EXERCISE BRIEF »
Only one span is wanted from the lines below: from the one with "The width and height of the screenshot is (644, 315)." up to and including the one with "Image resolution: width=644". Copy it exactly, without images.

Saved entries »

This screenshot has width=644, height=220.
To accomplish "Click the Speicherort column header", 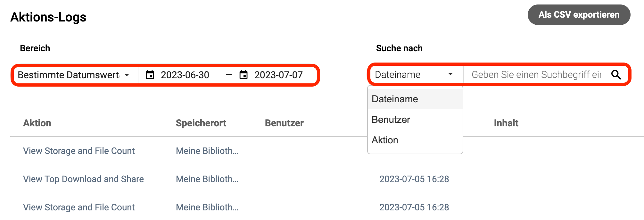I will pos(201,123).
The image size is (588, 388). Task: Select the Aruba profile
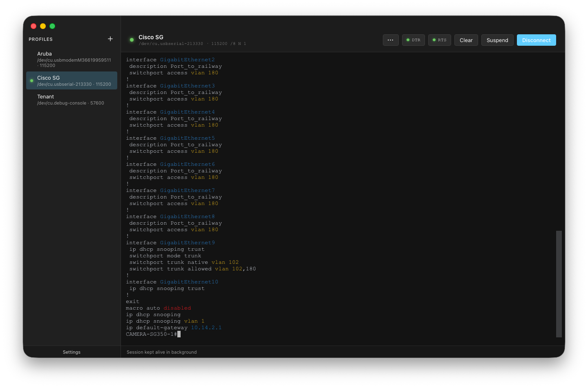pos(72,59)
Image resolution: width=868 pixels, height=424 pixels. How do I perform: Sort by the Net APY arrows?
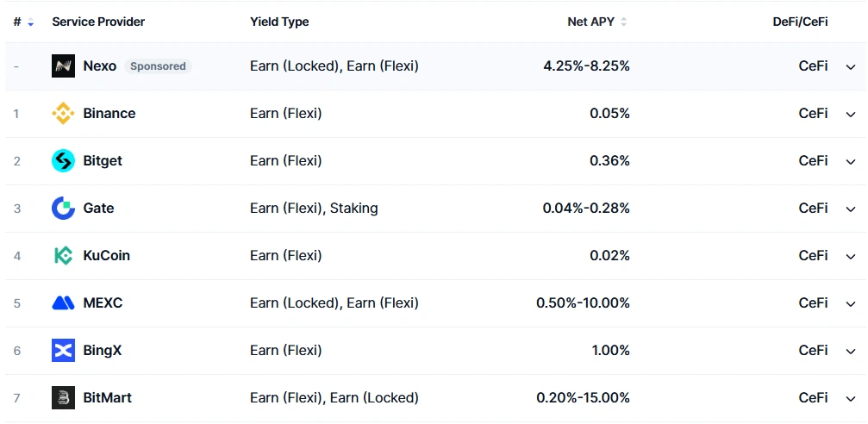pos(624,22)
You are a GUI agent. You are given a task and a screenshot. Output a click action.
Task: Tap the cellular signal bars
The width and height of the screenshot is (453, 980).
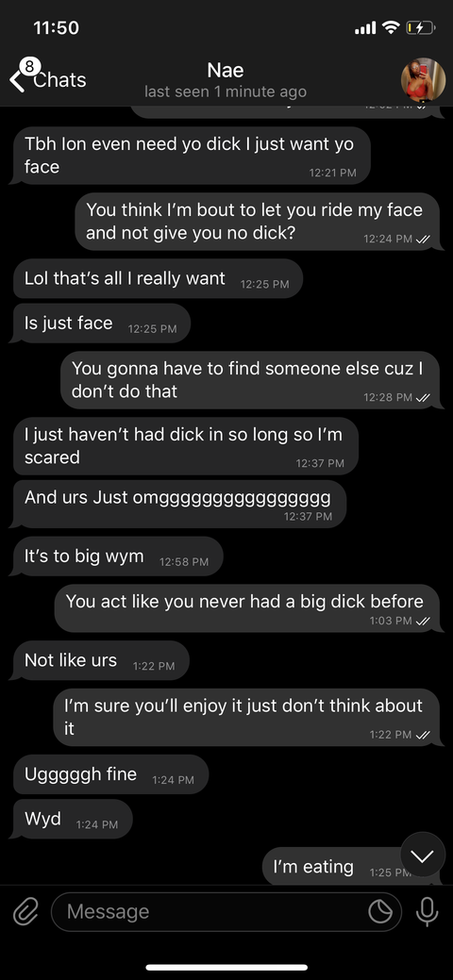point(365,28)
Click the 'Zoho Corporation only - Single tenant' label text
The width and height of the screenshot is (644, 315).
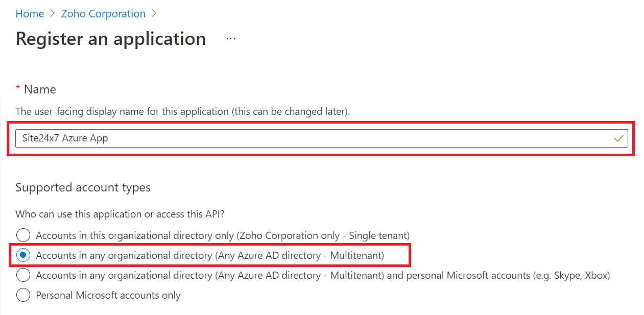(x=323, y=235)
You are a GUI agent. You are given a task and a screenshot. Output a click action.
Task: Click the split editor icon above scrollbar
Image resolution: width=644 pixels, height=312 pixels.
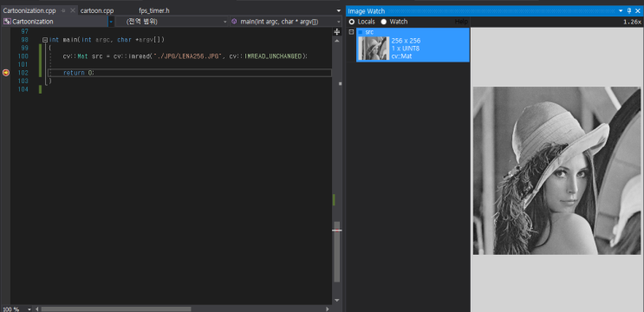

--

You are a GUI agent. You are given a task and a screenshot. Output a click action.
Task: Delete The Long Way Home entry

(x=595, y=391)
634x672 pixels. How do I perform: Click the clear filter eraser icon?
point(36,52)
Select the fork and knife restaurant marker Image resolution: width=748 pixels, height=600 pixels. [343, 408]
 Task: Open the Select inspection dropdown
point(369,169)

YOUR SOLUTION »
The width and height of the screenshot is (644, 315).
(x=323, y=235)
You are a GUI agent. You are given a task and a screenshot. Output a click action.
Task: Click the split editor icon above scrollbar
Image resolution: width=644 pixels, height=312 pixels.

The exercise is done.